Task statement:
Write out each line of the records that has "agent" in it.
- - -
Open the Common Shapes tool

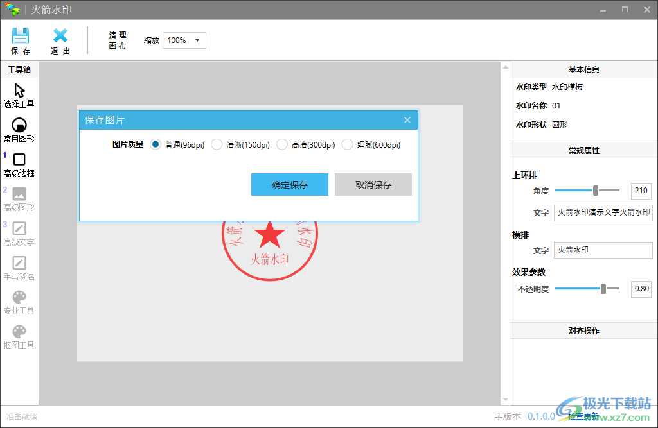(x=19, y=125)
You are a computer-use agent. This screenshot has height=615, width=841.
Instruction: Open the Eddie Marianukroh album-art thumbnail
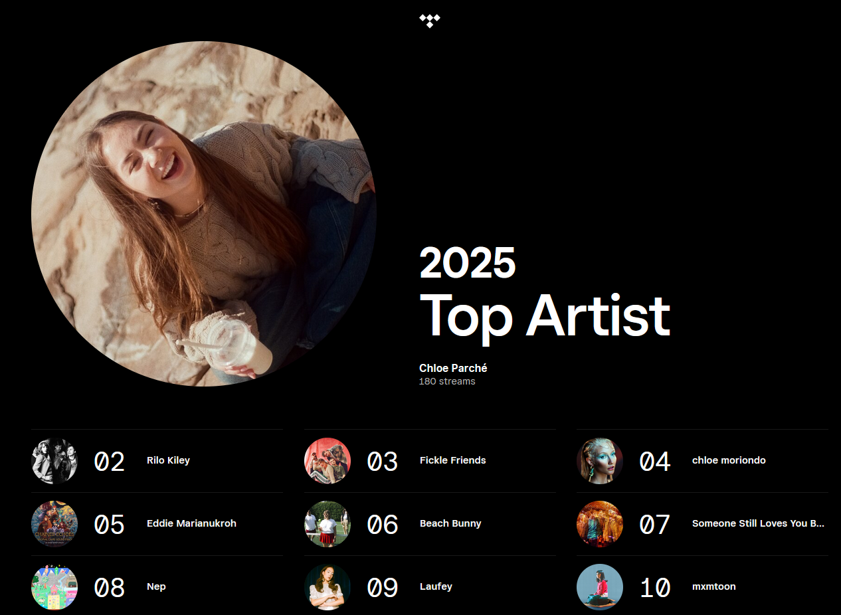coord(54,524)
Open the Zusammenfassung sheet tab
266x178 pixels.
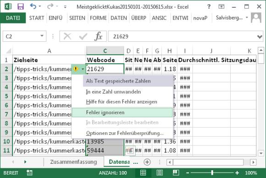(73, 161)
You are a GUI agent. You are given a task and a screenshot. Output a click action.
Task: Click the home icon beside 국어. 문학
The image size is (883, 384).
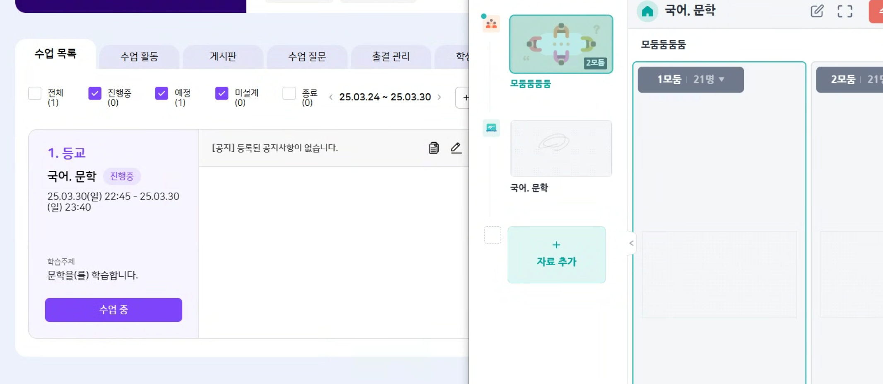(x=647, y=11)
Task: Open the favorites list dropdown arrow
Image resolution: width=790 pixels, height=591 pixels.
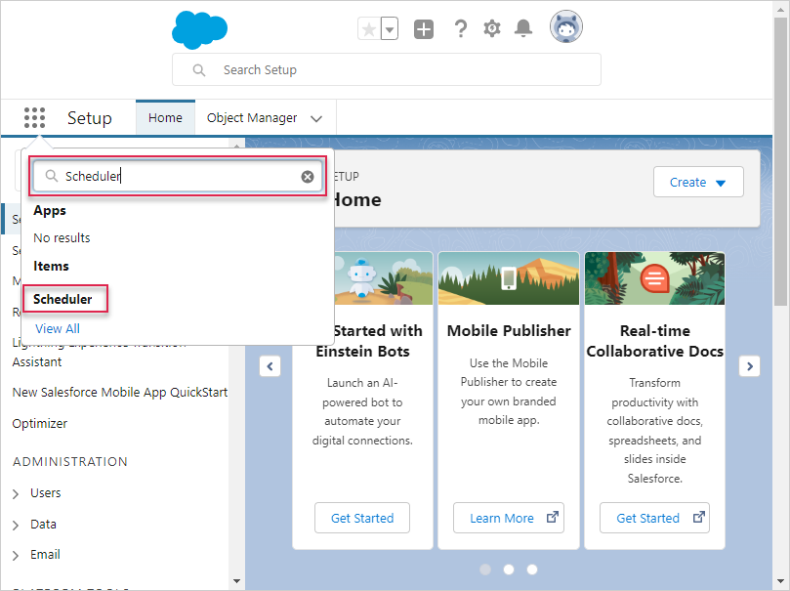Action: [390, 29]
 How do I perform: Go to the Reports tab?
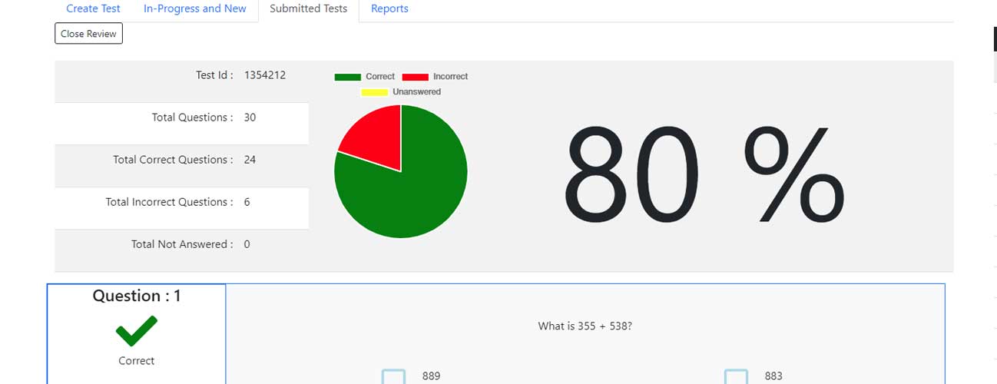click(389, 9)
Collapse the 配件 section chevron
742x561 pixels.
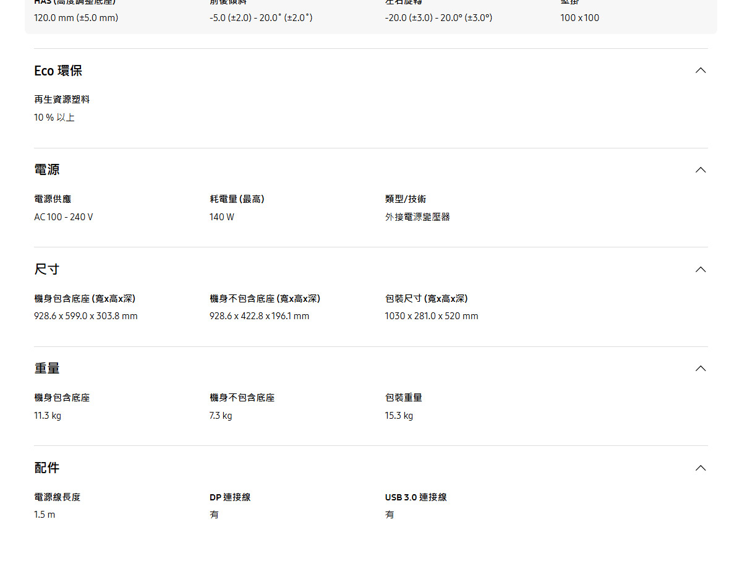point(700,468)
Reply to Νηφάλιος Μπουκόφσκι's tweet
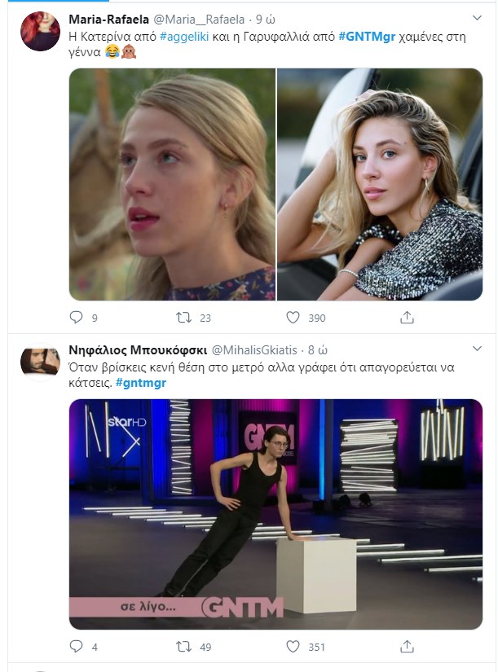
- - -
The answer:
You are a computer-use agent. This screenshot has height=615, width=841.
You are a GUI agent. You are given a task and a screenshot. Output a click action.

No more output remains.